▸ Data:

::::::

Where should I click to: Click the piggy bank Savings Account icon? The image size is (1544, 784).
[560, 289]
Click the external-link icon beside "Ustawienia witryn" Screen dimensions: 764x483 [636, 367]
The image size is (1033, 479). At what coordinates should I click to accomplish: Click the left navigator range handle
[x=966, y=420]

::::::

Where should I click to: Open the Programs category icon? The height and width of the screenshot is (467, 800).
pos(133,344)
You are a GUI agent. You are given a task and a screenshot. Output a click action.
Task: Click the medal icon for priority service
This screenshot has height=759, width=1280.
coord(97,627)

::::::

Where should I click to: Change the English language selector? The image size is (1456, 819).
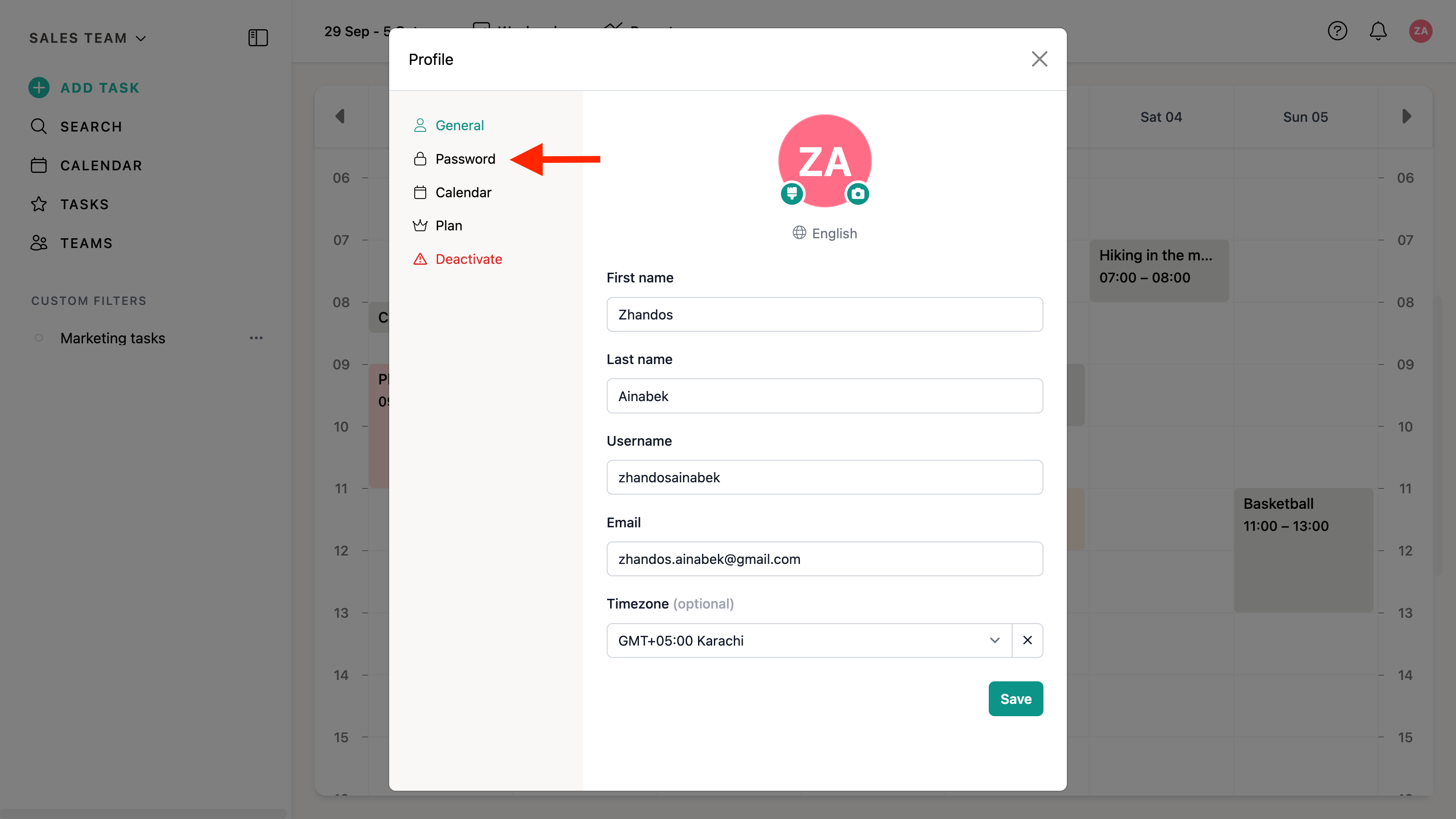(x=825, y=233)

::::::

▸ Problem details: All that is wanted is the stretch of lines above from the one containing "Where should I click to: Click" through the one containing "Click the external-link", duplicated exactly.

▸ Output below:
Where should I click to: Click the piggy bank Savings Account icon? The image size is (1544, 784).
[560, 289]
Click the external-link icon beside "Ustawienia witryn" Screen dimensions: 764x483 [636, 367]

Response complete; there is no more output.